Our son is a perfect example of Dr. Dobson's definition of boys: “All afterburner, no rudder”; in other words he was absolutely healthy in every way. Yet one of the doctors looking him over told us “We'll be able to spot this kind of thing on the new ultrasound machines very soon and can recommend abortion”
We were horrified. As with any profession, most doctors are dedicated to their patients and truly excellent, but there are just a few others who got their bedside manner out of a bubblegum machine. I couldn't believe this kind of ignorance was allowed to exist anymore.
I had friends, family, and physicians who all at one point or another suggested I kill my child. Should I believe any of these people had anything to count against a healthy innocent baby? Why would any of them want to destroy a life because of what might be? And even if you change “might be” into “will be,” is it worth taking a life? Then I started thinking about all the convenience abortions where there's not even a “might be” to try and justify it. Who should hold the keys over life and death?

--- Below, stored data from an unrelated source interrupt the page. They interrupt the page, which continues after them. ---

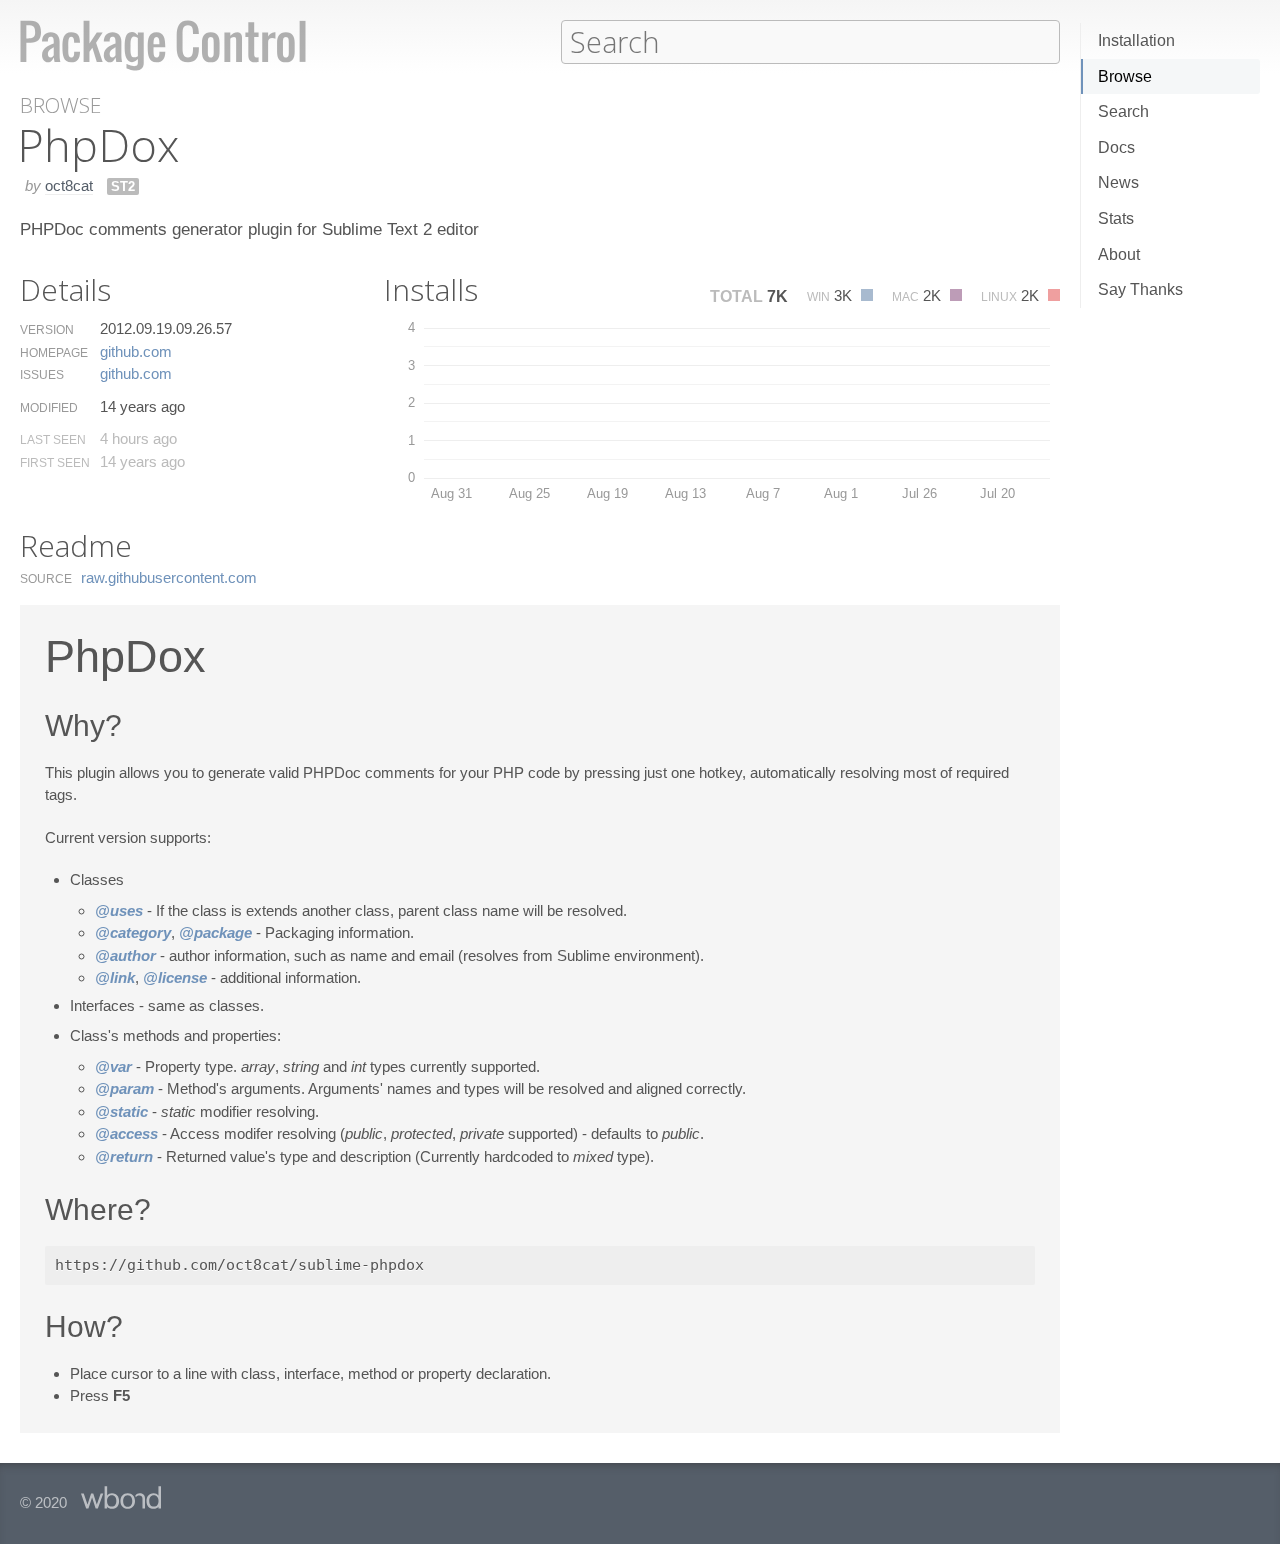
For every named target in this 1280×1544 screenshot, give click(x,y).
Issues (42, 375)
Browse (1125, 76)
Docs (1116, 147)
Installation (1136, 40)
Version (47, 330)
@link (115, 977)
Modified (49, 408)
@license (175, 977)
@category (133, 932)
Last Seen (53, 440)
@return (124, 1156)
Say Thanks (1140, 289)
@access (126, 1133)
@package (215, 932)
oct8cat (69, 185)
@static (121, 1111)
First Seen (55, 463)
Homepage (54, 353)
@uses (119, 910)
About (1119, 254)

Nobody wants to be an executioner, so why is abortion still talked about so lightly? My answer came from Hanlon's Razor: “Never ascribe to malice that which can be adequately explained by stupidity.” Perhaps a bit blunt, but accurate nonetheless. None of these people acted like it was a big deal because none of them acknowledged the life of a tiny person was at stake. They needed to be educated, and God had been preparing me to do it for a long time. I just needed something to flip the switch and turn me on.
When Matt Friedeman got on the radio and began asking people to get “In the Fight,” I wanted to be first in line. PLM had put together a training class for new sidewalk counselors that weekend and nothing was going to stop me from going...Until my wife met me at the door very excited about the plans she had made for the same day. And I had to be there.

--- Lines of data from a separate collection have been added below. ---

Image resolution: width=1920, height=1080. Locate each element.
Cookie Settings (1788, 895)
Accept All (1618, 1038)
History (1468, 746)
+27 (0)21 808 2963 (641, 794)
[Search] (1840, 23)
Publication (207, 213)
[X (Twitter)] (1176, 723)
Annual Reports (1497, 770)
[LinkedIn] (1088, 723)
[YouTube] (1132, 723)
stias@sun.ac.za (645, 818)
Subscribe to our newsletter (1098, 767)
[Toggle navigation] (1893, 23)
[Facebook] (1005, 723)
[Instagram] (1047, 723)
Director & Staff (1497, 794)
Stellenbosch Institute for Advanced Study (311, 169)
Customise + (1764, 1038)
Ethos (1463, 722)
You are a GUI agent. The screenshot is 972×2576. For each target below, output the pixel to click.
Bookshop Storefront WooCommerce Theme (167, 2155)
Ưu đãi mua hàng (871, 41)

Have you ever had such good news you either had to share it with somebody or club them over the head with it until they listen? We both had that kind of good news and we were both ready to go 12 rounds in a knock down, drag out, winner take all match to get it out. I guess we had just started the second round when we realized we had both been listening to the same radio program. Wasn't much question God wanted us involved with this ministry!
We both went to the class, and we both spent time on the sidewalk in front the abortion clinics (there were 2 at the time), but while Amanda went on to become a powerful warrior for the Lord on the sidewalk, it took me about 5 minutes to realize that was not where God wanted me. It didn't take much longer to realize ProLife Mississippi had more opportunities for ministry than I could possibly count, and God was happy to show me what He needed.
It started with admitting I was lost. The biggest lesson was to listen to God and do it His way. Sometimes that makes life a lot harder, but with Him to lean on and to lead me it sure seems easier.